So we went back to the lab, spent a week synthesizing the molecule, sent it to the biologists for a binding study. And the new molecule was 50% worse at binding.

And that’s not to blame the computation chemist. Biology is really damn hard. Scientists are constantly being surprised at results that are contradictory to current knowledge.

Could LLMs be used in the future to help come up with broad hypotheses in new areas? Sure! Are the hypotheses going to prove fruitless most of the time? Yes! But that’s science.

But any claim of a massive leap in scientific productivity (whether LLMs or something else) should be taken with a grain of salt.

> Finding patterns in large datasets is one of the things LLMs are really good at.

Where by "good at" you mean "are totally shit at"?

They routinely hallucinate things even on tiny datasets like codebases.

I don't follow the logic that "it hallucinates so it's useless". In the context of codebases I know for sure that they can be useful. Large datasets too. Are they also really bad at some aspects of dealing with both? Absolutely. Dangerously, humorously bad sometimes.

But the latter doesn't invalidate the former.

> I don't follow the logic that "it hallucinates so it's useless".

I... don't even know how to respond to that.

Also. I didn't say they were useless. Please re-read the claim I responded to.

> Are they also really bad at some aspects of dealing with both? Absolutely. Dangerously, humorously bad sometimes.

Indeed.

Now combine "Finding patterns in large datasets is one of the things LLMs are really good at." with "they hallucinate even on small datasets" and "Are they also really bad at some aspects of dealing with both? Absolutely. Dangerously, humorously bad sometimes"

Translation, in case logic somehow eludes you: if an LLM finds a pattern in a large dataset given that it often hallucinates, dangerously, humorously bad, what are the chances that the pattern it found isn't a hallucination (often subtle one)?

Especially given the undeniable verifiable fact that LLMs are shit at working with large datasets (unless they are explicitly trained on them, but then it still doesn't remove the problem of hallucinations)

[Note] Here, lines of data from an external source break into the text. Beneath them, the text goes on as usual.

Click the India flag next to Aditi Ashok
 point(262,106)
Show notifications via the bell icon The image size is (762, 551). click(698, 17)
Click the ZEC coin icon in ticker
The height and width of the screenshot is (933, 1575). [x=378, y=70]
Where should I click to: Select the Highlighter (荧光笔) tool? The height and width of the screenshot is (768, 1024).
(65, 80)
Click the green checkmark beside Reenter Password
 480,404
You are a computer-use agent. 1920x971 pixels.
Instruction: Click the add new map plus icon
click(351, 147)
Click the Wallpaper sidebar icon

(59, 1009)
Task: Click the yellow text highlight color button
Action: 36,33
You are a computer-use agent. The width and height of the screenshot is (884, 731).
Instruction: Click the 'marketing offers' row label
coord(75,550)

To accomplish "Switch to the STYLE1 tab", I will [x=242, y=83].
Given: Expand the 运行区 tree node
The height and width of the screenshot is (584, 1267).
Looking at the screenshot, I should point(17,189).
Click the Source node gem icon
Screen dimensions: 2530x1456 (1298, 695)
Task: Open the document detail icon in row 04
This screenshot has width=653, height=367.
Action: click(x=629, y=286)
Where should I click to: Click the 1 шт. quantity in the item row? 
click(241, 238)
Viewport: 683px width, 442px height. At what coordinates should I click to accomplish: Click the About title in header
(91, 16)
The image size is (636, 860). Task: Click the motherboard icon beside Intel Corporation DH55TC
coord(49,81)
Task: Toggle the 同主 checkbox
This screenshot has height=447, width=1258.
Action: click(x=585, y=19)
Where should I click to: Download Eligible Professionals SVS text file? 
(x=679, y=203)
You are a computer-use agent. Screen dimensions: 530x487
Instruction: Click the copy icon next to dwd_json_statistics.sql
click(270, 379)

LLMs do typically encode a confidence level in their embeddings, they just never use it when asked. There were multiple papers on this a few years back and they got reasonable results out of it. I think it was in the GPT3.5 era though

I made a toy order item cost extractor out of my pile of emails. Claude added confidence percentage tracking and it couldn't be more useless.

This is what Yan Le Cun means when he talks about how research is at a dead end at the moment with everyone all in on LLMs to a fault

I'm just a noob but lecun seems obsessed with the idea of world models, which I assume means a more rigorous physical approach, and I don't understand (again, confused noob here) how are t would help precise abstract thinking.

Can't LLMs be fed the entire corpus of literature to synthesise (if not "insight") useful intersections? Not to mention much better search than what was available when I was a lowly grad...

I use Gemini almost obsessively but I don't think feeding the entire corpus of a subject would work great.

The problem is so much of consensus is wrong and it is going to start by giving you the consensus answer on anything.

There are subjects I can get it to tell me the consensus answer then say "what about x" and it completely changes and contradicts the first answer because x contradicts the standard consensus orthodoxy.

To me it is not much different than going to the library to research something. The library is not useless because the books don't read themselves or because there are numerous books on a subject that contradict each other. Gaining insight from reading the book is my role.

I suspect much LLM criticism is from people who neither much use LLMs nor learn much of anything new anyway.

I never suggested I want an LLM to be the definitive answer to a question but I'm certain that there are a lot of low hanging fruit across disciplines where the limit is the awareness of people in one field of the work of another field, and the limiting factor was the friction in discovery - I can't see how a specialised research tool powered by LLMs and RAG wouldn't be a net gain for research if only to generate promising new leads.

Throwing compute to mine a search space seems like one of the less controversial ways to use technology...

Call me when a disinterested third-party says so. PR announcements by the very people who have a large stake in our belief in their product are unreliable.

This company predicts software development is a dead occupation yet ships a mobile chat UI that appears to be perpetually full of bugs, and has had a number of high profile incidents.

"This company predicts software development is a dead occupation"

Citation needed?

Closest I've seen to that was Dario saying AI would write 90% of the code, but that's very different from declaring the death of software development as an occupation.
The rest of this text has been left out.